Sin darse cuenta sentía una secreta envidia de la mujer que tenía un marido de aspecto tan dulce y femenil. Julio le parecía demasiado brusco y rudo. Ella, que era tan enérgica, que se había educado como un muchacho, hubiera querido, quizás por el contrasto, hallar dulzuras y mimos femeninos en su marido.

El vecino de mesa notó la insistencia de Isabel y fijó en ella esa mirada presuntuosa que los hombres bonitos tienen siempre para toda mujer. Sintió ella una especie de cosquilleo en los labios, bajo el calor del rayo de los ojos azules, como si fuesen de cristal y le enfocasen el sol.

Turbada se volvió hacia Julio, como si buscase defensa; pero él estaba distraído mirando aquella hermosa mujer de los ojos empestañados que, sola en su mesa, apuraba la copa de cazalla y fumaba el cigarrillo, con aroma de opio. La mano ensortijada sostenía una larga boquilla. Sus ojos entornados no se sabía a quién miraban, y al salir la columna de humo de los labios purpurinos, puestos, en forma de O, parecía dirigir una seña provocativa.
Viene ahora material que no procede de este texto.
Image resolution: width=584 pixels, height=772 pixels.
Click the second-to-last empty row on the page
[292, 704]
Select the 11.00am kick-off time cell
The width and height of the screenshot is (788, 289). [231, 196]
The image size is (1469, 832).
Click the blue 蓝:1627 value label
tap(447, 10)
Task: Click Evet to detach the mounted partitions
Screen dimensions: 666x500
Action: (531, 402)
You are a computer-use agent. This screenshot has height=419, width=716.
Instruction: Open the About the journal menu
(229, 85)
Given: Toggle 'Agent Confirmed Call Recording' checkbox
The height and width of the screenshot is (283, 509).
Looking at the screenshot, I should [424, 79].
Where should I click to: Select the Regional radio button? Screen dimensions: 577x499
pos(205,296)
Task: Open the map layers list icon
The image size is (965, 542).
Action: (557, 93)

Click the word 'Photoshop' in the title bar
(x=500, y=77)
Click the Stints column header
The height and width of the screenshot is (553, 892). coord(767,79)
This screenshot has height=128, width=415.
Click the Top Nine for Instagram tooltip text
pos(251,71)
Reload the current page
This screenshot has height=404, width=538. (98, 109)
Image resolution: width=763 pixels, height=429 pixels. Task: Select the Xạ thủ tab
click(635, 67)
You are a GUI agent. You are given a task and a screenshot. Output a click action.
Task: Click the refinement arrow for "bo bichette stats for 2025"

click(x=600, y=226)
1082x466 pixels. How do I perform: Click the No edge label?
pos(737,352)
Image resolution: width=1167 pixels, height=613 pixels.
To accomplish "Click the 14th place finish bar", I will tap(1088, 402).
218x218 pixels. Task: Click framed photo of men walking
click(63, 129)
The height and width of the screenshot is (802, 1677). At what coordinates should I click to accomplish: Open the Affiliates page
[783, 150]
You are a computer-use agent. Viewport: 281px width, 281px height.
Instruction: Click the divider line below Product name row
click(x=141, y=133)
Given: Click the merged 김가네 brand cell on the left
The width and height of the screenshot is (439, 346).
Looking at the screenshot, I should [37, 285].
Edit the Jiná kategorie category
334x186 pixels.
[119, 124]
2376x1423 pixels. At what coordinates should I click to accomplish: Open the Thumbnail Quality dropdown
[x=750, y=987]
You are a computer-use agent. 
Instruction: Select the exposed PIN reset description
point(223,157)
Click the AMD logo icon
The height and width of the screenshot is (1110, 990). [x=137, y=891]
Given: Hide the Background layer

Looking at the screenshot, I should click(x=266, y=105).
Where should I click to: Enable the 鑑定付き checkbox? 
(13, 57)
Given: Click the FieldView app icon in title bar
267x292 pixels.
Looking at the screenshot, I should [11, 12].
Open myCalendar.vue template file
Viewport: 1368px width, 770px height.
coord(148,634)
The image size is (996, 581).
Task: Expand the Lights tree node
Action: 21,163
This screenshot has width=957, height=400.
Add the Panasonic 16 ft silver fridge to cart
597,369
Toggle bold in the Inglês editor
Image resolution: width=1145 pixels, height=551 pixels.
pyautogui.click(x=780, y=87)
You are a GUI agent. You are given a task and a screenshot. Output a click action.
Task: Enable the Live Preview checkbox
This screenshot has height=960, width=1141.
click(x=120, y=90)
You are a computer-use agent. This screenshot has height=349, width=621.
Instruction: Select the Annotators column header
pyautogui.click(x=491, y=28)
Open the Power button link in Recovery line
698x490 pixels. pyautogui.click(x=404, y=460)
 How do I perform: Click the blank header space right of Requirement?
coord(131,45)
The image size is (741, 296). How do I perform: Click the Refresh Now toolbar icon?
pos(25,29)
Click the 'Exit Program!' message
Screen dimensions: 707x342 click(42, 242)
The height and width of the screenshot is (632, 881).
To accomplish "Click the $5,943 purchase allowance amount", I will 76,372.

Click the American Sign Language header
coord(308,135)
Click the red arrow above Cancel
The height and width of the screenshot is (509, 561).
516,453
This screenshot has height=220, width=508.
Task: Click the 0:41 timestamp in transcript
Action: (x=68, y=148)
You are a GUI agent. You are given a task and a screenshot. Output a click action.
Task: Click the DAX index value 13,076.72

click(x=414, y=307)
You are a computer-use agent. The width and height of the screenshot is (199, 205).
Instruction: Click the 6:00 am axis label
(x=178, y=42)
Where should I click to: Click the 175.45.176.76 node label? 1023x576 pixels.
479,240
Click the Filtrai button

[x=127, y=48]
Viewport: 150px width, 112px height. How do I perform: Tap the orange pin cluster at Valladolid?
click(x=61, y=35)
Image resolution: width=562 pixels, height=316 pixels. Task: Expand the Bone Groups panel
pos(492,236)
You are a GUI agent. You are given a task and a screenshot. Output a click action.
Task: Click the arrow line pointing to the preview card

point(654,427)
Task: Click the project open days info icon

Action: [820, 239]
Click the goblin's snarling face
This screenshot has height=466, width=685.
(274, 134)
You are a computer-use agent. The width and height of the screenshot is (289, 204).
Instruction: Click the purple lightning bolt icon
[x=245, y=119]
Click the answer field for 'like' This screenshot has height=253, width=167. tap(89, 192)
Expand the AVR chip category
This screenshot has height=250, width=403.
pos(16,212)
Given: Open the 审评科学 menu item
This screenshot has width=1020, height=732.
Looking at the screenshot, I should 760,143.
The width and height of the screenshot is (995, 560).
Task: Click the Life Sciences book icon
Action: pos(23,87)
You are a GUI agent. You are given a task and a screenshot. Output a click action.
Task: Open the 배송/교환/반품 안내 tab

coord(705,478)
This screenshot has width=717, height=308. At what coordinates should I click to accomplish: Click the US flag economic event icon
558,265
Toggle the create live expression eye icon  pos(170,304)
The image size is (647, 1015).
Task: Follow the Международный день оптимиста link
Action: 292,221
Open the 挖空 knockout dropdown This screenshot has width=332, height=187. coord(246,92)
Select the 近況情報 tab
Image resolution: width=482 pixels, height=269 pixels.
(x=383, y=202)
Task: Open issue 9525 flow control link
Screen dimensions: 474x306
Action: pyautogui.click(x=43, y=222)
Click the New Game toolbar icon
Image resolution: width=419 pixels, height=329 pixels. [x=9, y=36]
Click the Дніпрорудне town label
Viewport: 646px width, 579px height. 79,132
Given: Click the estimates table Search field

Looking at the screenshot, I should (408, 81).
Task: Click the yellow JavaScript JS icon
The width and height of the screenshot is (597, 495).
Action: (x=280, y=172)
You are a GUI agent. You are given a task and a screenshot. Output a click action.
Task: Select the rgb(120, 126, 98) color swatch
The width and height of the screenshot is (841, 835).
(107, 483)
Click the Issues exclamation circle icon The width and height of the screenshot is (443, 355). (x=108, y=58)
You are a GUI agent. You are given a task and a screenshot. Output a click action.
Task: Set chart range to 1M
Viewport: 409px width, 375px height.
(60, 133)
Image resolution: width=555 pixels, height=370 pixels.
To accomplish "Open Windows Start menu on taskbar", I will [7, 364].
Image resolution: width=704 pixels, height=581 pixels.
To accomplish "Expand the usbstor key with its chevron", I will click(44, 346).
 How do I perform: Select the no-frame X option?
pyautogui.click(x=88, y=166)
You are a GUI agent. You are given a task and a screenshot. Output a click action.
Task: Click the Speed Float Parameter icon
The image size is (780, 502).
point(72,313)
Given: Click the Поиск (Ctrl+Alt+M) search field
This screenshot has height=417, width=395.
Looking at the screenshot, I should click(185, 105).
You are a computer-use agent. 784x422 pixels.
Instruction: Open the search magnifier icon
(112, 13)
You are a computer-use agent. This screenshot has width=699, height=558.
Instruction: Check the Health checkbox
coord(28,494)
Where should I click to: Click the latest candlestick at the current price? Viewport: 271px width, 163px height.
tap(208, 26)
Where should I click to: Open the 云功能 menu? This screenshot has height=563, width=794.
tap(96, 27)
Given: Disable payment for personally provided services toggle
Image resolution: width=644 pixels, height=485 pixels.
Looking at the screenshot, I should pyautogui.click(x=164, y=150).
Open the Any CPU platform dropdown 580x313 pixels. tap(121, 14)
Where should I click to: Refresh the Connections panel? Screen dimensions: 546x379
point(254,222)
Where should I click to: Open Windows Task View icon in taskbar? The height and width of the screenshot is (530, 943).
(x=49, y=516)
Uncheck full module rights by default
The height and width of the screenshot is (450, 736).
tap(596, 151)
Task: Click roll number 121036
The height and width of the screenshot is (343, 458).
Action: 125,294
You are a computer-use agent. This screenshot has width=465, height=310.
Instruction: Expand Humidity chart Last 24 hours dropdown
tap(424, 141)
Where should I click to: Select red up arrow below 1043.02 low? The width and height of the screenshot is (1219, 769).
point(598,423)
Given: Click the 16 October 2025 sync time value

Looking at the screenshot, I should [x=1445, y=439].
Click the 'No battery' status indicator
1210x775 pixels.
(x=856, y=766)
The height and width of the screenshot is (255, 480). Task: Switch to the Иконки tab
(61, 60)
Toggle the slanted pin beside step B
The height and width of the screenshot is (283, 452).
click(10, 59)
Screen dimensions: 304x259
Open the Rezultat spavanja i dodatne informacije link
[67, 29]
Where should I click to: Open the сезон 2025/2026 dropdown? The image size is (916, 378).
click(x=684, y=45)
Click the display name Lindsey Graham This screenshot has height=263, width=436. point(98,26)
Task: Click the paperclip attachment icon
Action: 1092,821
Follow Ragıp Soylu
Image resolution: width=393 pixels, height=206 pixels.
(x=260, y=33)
No le había preguntado nada y él le respondía:

—¿Qué me dices?

Cubrió una película de sombra su rostro y con voz dura, seca, cortante, dijo:

—¡Nada!

Su propia culpa le hacía creer en la culpa de su marido; pero no se confesaba el que ella hubiese delinquido. Su enojo lo borraba todo.

Julio debió darse cuenta de los celos de su mujer. Concentró toda la atención en ella. Estuvo elocuente, cariñoso, tierno, sin poder lograr que Isabel le contestase. Aquel silencio acabó por desesperarlo como si fuese un insulto.

—¿Pero qué tienes?, —preguntó.

—Nada.

—No comprendo por qué estás así. ¿Qué te pasa?

—Nada.

Acabó la comida. Él adoptó una actitud cortés ante las personas que los contemplaban y siguió a su mujer, saludando a los amigos al pasar; pero estaba demasiado dolido para no hacerle sentir su enojo.

—Sube… Dentro de un momento iré a buscarte —dijo.

Hubiera querido ella retenerlo, pero su orgullo se lo impedía. Escuchaba las risas de Ita y Lía en los salones, dominando las notas del jaz-band, y no pudo contener una lágrima. Le parecían más felices.